With the material below, print exactly the lines between the line holding "Task: Toggle the High legend series in chart" and the line holding "Click the 添加", inclusive. Add nothing else.

◇ ◇ ◇ ◇ ◇ ◇ ◇

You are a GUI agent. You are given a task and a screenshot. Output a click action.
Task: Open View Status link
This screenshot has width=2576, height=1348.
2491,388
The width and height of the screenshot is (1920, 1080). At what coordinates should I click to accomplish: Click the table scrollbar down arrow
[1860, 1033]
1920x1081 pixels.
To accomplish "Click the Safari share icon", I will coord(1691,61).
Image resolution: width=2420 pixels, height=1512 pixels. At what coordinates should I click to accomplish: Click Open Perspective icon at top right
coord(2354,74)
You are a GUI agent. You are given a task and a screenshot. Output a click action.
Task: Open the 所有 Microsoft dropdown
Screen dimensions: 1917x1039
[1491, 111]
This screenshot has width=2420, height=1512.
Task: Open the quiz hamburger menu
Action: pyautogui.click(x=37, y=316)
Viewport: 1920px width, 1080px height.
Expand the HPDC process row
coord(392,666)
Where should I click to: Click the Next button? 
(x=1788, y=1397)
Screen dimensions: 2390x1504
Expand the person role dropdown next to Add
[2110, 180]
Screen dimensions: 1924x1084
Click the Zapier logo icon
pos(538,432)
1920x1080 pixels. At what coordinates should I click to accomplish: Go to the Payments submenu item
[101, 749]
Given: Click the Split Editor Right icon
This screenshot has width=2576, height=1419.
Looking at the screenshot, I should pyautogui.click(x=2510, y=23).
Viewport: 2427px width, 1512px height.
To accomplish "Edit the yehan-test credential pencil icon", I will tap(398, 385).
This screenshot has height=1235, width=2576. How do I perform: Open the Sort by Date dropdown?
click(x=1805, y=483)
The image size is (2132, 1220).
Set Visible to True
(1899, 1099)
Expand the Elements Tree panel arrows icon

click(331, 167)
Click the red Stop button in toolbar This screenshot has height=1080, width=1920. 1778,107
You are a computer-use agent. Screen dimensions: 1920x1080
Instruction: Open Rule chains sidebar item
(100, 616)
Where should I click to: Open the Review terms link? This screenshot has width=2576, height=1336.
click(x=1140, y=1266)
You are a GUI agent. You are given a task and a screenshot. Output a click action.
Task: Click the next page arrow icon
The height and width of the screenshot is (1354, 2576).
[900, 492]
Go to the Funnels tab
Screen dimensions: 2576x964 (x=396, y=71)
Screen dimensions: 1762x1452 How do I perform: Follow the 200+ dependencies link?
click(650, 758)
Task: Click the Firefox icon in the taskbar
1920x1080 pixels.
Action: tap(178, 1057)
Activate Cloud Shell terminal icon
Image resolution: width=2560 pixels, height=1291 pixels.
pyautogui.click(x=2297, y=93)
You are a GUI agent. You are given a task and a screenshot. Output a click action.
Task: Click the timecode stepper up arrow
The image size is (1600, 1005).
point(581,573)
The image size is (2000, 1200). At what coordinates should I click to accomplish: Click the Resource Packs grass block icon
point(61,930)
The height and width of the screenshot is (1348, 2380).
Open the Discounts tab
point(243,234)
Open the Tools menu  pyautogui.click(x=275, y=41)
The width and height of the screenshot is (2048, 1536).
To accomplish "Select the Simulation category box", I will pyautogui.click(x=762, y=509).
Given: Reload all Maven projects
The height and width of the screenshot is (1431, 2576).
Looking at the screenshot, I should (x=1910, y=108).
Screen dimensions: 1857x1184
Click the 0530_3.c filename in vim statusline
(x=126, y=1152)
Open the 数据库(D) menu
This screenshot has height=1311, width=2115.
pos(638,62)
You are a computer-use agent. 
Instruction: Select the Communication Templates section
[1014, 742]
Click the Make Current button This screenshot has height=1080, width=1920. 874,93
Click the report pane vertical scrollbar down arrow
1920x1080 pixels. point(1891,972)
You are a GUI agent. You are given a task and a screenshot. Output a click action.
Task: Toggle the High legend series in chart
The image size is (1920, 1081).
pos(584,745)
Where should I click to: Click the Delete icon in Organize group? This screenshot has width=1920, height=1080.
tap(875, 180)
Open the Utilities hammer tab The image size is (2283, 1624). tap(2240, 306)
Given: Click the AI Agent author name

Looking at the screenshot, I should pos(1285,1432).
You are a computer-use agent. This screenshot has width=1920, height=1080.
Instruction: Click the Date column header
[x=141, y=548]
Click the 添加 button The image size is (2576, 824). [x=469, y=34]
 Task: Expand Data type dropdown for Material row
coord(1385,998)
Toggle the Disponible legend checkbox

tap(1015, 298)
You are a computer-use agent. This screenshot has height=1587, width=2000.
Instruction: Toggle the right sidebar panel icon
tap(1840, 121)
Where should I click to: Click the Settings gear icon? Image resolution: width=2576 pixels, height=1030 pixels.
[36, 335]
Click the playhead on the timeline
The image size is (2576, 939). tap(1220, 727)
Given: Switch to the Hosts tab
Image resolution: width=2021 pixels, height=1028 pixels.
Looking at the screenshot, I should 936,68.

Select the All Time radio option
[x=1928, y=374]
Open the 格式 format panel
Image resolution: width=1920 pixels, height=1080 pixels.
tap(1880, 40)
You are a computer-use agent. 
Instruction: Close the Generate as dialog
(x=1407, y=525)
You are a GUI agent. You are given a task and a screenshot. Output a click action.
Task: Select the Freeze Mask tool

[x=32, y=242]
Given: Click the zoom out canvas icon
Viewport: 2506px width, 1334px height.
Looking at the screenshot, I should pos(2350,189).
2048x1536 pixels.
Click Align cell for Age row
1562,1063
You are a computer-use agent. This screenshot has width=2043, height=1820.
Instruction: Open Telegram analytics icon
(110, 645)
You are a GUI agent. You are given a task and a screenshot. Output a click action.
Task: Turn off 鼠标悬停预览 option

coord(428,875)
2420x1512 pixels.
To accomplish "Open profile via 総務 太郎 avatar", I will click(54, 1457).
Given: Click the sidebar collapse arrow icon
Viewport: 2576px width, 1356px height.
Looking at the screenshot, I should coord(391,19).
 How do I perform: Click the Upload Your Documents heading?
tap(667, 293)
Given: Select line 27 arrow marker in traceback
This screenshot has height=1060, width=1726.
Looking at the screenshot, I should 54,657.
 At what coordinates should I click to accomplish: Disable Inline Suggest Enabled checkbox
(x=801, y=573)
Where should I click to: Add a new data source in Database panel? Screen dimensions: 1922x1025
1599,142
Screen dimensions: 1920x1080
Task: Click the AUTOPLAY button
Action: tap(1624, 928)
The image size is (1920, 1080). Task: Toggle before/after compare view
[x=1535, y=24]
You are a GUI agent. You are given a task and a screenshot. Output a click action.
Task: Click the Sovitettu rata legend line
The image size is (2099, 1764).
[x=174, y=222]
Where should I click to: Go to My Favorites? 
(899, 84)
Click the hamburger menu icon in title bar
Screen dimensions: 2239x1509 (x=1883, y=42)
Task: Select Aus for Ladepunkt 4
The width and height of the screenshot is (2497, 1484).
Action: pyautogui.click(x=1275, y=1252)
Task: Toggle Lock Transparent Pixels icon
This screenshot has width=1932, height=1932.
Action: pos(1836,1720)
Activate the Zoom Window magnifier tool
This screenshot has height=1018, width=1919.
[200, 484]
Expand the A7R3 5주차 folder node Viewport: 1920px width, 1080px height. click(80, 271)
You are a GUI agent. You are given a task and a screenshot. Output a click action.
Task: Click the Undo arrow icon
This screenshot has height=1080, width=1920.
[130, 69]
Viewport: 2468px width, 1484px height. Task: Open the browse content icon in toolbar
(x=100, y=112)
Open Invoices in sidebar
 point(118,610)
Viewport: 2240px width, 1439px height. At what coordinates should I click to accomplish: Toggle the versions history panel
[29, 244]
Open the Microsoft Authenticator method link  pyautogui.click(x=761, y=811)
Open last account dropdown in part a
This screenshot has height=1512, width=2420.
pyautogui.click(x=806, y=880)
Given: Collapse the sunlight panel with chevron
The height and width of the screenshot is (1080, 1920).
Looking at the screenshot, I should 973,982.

◇ ◇ ◇ ◇ ◇ ◇ ◇

### Answer space
Task: Toggle the High legend series in chart
The image size is (1920, 1081).
pos(584,745)
Where should I click to: Click the Delete icon in Organize group? This screenshot has width=1920, height=1080.
tap(875, 180)
Open the Utilities hammer tab The image size is (2283, 1624). tap(2240, 306)
Given: Click the AI Agent author name

Looking at the screenshot, I should pos(1285,1432).
You are a computer-use agent. This screenshot has width=1920, height=1080.
Instruction: Click the Date column header
[x=141, y=548]
Click the 添加 button The image size is (2576, 824). [x=469, y=34]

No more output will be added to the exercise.